Posted to dev@jackrabbit.apache.org by David Rauschenbach <da...@synchronica.com> on 2008/02/08 23:15:48 UTC

Re: SPI caching, was: [jira] Resolved: (JCR-1361) Lock testassumes that changes in one session are immediately visible in differentsession

Yeah, I think I hear what you're saying, and I understand that tight
spot.
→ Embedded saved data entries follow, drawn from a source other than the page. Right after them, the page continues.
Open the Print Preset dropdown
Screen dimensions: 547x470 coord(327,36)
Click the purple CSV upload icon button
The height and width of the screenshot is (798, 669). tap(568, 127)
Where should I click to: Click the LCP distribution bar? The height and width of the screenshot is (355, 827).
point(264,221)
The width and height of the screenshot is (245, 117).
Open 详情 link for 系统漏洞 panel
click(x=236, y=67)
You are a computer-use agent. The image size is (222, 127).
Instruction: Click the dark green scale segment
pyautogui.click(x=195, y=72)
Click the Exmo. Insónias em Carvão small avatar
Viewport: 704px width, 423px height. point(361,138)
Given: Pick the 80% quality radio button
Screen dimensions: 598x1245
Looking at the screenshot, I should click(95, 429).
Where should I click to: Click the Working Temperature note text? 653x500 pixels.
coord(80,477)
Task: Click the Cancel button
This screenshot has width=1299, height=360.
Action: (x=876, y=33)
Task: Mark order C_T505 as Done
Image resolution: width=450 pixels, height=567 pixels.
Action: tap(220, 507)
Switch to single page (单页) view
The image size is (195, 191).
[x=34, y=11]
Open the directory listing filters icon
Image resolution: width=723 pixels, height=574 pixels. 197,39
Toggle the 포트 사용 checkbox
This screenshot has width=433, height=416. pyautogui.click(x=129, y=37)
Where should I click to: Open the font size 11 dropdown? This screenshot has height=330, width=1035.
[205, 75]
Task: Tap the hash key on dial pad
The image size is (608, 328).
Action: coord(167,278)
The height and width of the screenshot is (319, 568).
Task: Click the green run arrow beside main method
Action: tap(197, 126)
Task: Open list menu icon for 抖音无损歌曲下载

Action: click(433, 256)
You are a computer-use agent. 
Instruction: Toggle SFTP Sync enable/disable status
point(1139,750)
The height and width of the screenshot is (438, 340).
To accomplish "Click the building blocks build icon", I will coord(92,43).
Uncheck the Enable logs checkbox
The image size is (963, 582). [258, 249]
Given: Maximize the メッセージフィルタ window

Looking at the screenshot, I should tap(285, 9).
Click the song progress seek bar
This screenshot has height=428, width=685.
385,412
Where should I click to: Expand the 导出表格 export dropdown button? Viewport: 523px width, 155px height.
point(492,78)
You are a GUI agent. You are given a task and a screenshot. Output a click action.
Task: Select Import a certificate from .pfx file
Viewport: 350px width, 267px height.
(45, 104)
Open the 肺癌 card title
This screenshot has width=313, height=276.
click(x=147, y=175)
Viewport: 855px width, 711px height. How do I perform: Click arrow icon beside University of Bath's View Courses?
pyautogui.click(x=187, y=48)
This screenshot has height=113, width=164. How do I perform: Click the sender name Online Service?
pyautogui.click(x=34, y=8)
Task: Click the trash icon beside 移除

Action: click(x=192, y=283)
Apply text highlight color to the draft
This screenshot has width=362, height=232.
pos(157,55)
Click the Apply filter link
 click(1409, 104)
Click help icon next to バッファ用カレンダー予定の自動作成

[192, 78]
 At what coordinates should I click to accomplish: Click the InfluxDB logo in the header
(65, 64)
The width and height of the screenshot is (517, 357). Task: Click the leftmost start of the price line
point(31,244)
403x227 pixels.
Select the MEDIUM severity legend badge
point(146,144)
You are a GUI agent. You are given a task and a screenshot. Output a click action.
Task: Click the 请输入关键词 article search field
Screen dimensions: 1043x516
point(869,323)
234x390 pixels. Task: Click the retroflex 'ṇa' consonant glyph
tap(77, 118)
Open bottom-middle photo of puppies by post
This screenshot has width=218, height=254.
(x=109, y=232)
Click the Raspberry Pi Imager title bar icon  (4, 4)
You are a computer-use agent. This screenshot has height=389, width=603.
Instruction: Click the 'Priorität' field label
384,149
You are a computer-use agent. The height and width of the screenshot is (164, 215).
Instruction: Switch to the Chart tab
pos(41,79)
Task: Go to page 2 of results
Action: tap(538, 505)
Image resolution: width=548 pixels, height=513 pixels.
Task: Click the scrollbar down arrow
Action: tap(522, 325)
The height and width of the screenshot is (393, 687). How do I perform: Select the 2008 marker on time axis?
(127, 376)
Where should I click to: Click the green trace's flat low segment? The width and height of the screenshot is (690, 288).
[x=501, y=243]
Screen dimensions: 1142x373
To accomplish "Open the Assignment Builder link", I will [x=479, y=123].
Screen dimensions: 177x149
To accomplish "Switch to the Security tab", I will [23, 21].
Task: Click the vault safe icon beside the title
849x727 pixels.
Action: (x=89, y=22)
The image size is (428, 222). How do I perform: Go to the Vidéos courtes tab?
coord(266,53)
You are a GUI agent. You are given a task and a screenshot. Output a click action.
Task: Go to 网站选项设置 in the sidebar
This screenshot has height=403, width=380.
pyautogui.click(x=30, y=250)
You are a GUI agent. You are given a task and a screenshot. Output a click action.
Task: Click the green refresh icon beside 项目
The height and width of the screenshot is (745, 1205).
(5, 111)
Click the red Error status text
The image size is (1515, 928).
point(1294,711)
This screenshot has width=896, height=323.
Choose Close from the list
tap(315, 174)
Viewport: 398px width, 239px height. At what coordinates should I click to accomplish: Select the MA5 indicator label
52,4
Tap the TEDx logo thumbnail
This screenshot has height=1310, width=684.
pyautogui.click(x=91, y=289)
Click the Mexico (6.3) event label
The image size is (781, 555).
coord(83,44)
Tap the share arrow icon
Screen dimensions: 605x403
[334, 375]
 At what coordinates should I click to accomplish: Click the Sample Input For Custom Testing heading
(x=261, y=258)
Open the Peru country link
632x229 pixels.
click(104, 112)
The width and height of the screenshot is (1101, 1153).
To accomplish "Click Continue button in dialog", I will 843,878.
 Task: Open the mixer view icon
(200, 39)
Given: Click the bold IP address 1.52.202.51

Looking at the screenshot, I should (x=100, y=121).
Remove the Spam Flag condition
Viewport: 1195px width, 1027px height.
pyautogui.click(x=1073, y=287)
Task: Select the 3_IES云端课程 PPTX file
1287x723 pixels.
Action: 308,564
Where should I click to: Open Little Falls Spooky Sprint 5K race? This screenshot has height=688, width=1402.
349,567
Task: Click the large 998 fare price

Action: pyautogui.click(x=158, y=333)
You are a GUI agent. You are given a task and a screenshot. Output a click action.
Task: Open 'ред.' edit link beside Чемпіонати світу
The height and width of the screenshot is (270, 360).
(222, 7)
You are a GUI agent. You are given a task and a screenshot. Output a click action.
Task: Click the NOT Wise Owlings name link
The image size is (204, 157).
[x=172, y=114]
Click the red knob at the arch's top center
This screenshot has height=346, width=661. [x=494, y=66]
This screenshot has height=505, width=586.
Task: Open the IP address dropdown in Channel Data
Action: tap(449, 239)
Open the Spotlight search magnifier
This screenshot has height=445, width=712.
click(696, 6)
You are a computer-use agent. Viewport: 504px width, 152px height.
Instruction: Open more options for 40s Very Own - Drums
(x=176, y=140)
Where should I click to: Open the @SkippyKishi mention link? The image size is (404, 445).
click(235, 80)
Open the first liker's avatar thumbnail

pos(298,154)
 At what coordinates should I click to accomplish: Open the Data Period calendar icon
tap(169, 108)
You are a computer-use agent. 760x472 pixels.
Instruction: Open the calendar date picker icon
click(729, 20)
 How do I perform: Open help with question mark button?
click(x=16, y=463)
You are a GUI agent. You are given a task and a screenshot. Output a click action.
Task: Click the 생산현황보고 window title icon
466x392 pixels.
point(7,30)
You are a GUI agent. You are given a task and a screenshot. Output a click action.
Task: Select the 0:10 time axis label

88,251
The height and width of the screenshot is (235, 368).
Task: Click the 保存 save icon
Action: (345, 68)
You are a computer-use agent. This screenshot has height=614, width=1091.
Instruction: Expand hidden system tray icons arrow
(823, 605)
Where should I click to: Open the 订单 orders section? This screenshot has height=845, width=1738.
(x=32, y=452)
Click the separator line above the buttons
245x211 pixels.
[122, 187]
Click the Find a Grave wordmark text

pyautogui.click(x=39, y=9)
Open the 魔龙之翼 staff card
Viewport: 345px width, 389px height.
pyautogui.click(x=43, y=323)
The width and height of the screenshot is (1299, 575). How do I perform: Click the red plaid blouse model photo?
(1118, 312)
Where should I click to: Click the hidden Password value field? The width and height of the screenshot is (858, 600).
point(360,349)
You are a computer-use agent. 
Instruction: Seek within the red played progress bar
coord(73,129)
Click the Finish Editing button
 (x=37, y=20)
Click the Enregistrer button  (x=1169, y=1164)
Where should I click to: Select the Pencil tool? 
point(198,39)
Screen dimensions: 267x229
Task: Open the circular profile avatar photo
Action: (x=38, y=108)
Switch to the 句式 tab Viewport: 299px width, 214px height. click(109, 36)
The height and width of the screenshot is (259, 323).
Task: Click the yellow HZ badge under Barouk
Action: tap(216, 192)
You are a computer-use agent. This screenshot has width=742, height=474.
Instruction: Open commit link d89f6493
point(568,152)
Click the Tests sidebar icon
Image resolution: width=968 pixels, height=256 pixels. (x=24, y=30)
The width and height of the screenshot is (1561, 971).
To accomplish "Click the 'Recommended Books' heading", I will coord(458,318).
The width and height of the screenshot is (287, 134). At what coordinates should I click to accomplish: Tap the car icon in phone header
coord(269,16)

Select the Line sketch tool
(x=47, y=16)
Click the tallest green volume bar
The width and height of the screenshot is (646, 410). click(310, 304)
I have to confess that I also use JCR2SPI as the primary client
for SPI. But I have performance problems to solve, so that <n> JCR calls
don't explode into <n>*6 SPI invocations, so I have to play all kinds of
tricks now, to divine extra information from the client and/or server.
BatchReadConfig is further evidence of the need for this kind of thing.

Anyway, I am also very shocked to see XPath and SQL being "distanced" in
JSR283. Because the point I was going to make, before that revelation,
was that an XPath or SQL query processor would be just the kind of
source of that extra intent that would allow the middleware harbor to
dispatch the correct number of ships across the channel.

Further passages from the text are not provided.